Records from a dataset
········

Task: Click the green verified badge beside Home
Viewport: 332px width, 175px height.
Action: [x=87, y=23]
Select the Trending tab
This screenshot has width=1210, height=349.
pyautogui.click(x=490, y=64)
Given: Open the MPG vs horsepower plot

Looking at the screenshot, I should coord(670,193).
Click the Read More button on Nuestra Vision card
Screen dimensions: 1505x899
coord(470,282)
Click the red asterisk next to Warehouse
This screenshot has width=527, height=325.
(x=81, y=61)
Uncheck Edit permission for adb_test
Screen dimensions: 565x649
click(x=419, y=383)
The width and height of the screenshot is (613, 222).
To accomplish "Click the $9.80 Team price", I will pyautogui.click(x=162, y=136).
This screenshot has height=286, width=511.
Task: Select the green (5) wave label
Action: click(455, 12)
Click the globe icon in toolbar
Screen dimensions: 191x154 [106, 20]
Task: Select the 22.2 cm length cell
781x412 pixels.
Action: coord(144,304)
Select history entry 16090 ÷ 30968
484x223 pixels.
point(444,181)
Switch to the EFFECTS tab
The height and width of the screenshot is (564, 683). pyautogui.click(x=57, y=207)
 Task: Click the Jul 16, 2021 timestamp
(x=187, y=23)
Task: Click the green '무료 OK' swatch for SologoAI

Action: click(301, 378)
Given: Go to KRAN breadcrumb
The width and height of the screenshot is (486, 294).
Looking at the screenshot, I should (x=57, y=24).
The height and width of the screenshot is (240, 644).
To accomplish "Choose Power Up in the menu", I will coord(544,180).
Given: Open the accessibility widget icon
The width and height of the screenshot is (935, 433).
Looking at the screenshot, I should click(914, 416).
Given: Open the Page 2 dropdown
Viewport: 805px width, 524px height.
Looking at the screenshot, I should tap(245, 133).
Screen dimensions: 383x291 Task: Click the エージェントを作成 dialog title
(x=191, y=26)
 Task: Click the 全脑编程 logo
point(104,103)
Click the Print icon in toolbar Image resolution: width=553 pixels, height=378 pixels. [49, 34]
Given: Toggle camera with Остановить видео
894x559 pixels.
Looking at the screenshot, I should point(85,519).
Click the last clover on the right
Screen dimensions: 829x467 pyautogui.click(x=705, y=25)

········

In exact wording, restate the lines of the data above from the first through the one holding "The height and width of the screenshot is (240, 644).", and stop after that line.

Task: Click the green verified badge beside Home
Viewport: 332px width, 175px height.
Action: [x=87, y=23]
Select the Trending tab
This screenshot has width=1210, height=349.
pyautogui.click(x=490, y=64)
Given: Open the MPG vs horsepower plot

Looking at the screenshot, I should coord(670,193).
Click the Read More button on Nuestra Vision card
Screen dimensions: 1505x899
coord(470,282)
Click the red asterisk next to Warehouse
This screenshot has width=527, height=325.
(x=81, y=61)
Uncheck Edit permission for adb_test
Screen dimensions: 565x649
click(x=419, y=383)
The width and height of the screenshot is (613, 222).
To accomplish "Click the $9.80 Team price", I will pyautogui.click(x=162, y=136).
This screenshot has height=286, width=511.
Task: Select the green (5) wave label
Action: click(455, 12)
Click the globe icon in toolbar
Screen dimensions: 191x154 [106, 20]
Task: Select the 22.2 cm length cell
781x412 pixels.
Action: coord(144,304)
Select history entry 16090 ÷ 30968
484x223 pixels.
point(444,181)
Switch to the EFFECTS tab
The height and width of the screenshot is (564, 683). pyautogui.click(x=57, y=207)
 Task: Click the Jul 16, 2021 timestamp
(x=187, y=23)
Task: Click the green '무료 OK' swatch for SologoAI

Action: click(301, 378)
Given: Go to KRAN breadcrumb
The width and height of the screenshot is (486, 294).
Looking at the screenshot, I should (x=57, y=24).
The height and width of the screenshot is (240, 644).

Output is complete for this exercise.